ITHAMAR C. SLOAN was born in Madison County, New York. He adopted the profession of law, and removed to Wisconsin in 1854. In 1858 and 1860 he was elected District Attorney of Rock County. In 1862 he was elected a Representative from Wisconsin to the Thirty-Eighth Congress, and was re-elected to the Thirty-Ninth Congress. He was succeeded in the Fortieth Congress by Benjamin F. Hopkins.—334, 335.

GREEN CLAY SMITH was born in Richmond, Kentucky, July 2, 1830. He graduated at Transylvania College in 1849, and in the Law Department of the same institution in 1852. He served in the Mexican War as Second Lieutenant, and at the breaking out of the rebellion was commissioned to command the Fourth Kentucky Cavalry. In 1862 he was appointed a Brigadier General, and subsequently reached the rank of Major General. After participating in numerous battles, he resigned his military commission in December, 1863, to take his seat as a Representative from Kentucky in the Thirty-Eighth Congress. He was re-elected a member of the Thirty-Ninth Congress, but before the expiration of his term he was appointed by the President Governor of the Territory of Montana.—439.

RUFUS P. SPALDING was born at West Tisbury, Martha's Vineyard, Massachusetts, May 3, 1798. He entered Yale College in 1813, and graduated in 1817. After studying law he emigrated to Cincinnati, Ohio, where he remained one year, and then went to Arkansas. Having spent a year and a half in that State he returned to Ohio, and practiced his profession successively in Warren, Ravenna, and Akron, and finally at Cleveland, where he now resides. In 1839 he was elected to the Ohio Legislature. He was re-elected in 1841, and made Speaker of the House. In 1849 he was elected Judge of the Supreme Court of Ohio. In 1862 he was elected a Representative from Ohio to the Thirty-Eighth Congress, and was re-elected to the Thirty-Ninth and Fortieth Congresses.—319, 443, 508.

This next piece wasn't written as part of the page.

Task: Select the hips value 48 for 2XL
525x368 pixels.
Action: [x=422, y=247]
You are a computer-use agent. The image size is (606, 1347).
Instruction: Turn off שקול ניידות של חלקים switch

WILLIAM SPRAGUE was born in Cranston, Rhode Island, September 11, 1830. He was educated chiefly at the Irving Institute, Tarrytown, New York. He subsequently spent several years in the counting-room of his uncle, upon whose death he came into possession of one of the largest manufacturing interests in the country. In 1861 he was elected Governor of Rhode Island. He entered with zeal into the national cause at the breaking out of the rebellion, and was with the Rhode Island Volunteers at the first battle of Bull Run. In 1862 he was elected a Senator in Congress from Rhode Island for the term ending in 1869.—27, 494.

JOHN F. STARR was born in Philadelphia in 1818. He removed to New Jersey in 1844, and engaged in business pursuits. In 1863 he was elected a Representative from New Jersey to the Thirty-Ninth Congress. He was succeeded in the Fortieth Congress by William Moore.

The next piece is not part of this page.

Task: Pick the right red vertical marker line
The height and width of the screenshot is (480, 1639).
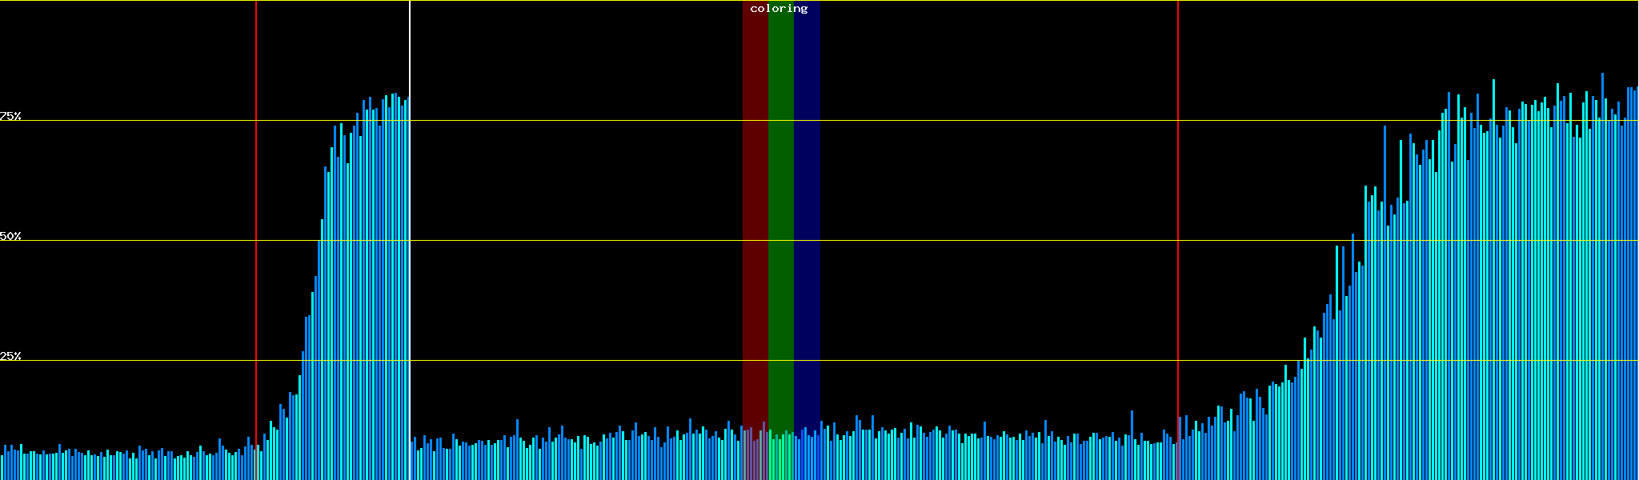Action: coord(1178,240)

THADDEUS STEVENS was born in Caledonia County, Vermont, April 4, 1793. He graduated at Dartmouth College in 1814, and in the same year removed to Pennsylvania. While teaching in an academy he studied law, and in 1816 was admitted to the bar in the County of Adams. In 1833 he was elected to the Legislature of Pennsylvania, and served four terms, rendering signal service to the State by originating the school-system of Pennsylvania. He early espoused the cause of anti-slavery, and became an earnest advocate of equal rights. In 1836 he was elected a member of the Convention to revise the State Constitution, and refused to append his name to the amended instrument, because it restricted suffrage on account of color. In 1838 he was appointed a Canal Commissioner. In 1842 he removed to Lancaster, where he now resides. In 1848 he was elected a Representative from Pennsylvania to the Thirty-First Congress. He was re-elected to the Thirty-Second, Thirty-Sixth, Thirty-Seventh, Thirty-Eighth, Thirty-Ninth, and Fortieth Congresses.—18, 24, 29, 34, 48, 156, 308, 325, 333, 336, 357, 366, 417, 418, 435, 436, 449, 463, 478, 502, 503, 504, 513, 514, 518, 524, 528, 535, 536, 547, 555, 557, 563, 575.

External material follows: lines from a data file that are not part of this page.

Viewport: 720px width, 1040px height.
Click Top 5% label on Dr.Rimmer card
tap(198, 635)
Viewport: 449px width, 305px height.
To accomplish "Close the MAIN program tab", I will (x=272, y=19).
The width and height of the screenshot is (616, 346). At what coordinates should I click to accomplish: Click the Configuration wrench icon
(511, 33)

WILLIAM M. STEWART was born in Wayne County, New York, August 9, 1827, and removed with his father to Ohio in 1835. He entered Yale College in 1848, where he remained eighteen months. He then went to California and spent two years in the mining business. In 1852 he commenced studying law, and was soon after elected District Attorney for the County of Nevada. In 1854 he was appointed to perform the duties of Attorney General of California, and subsequently practiced law in Nevada City and Downieville. In 1860 he removed to that part of Utah territory which is now Nevada, and served in the Territorial Legislature of the following year. He was a member of the Constitutional Convention of 1863. He was soon after elected a United States Senator from the new State of Nevada for the term ending in 1869.—28, 100, 107, 202, 275, 427, 435, 454, 456, 459, 530.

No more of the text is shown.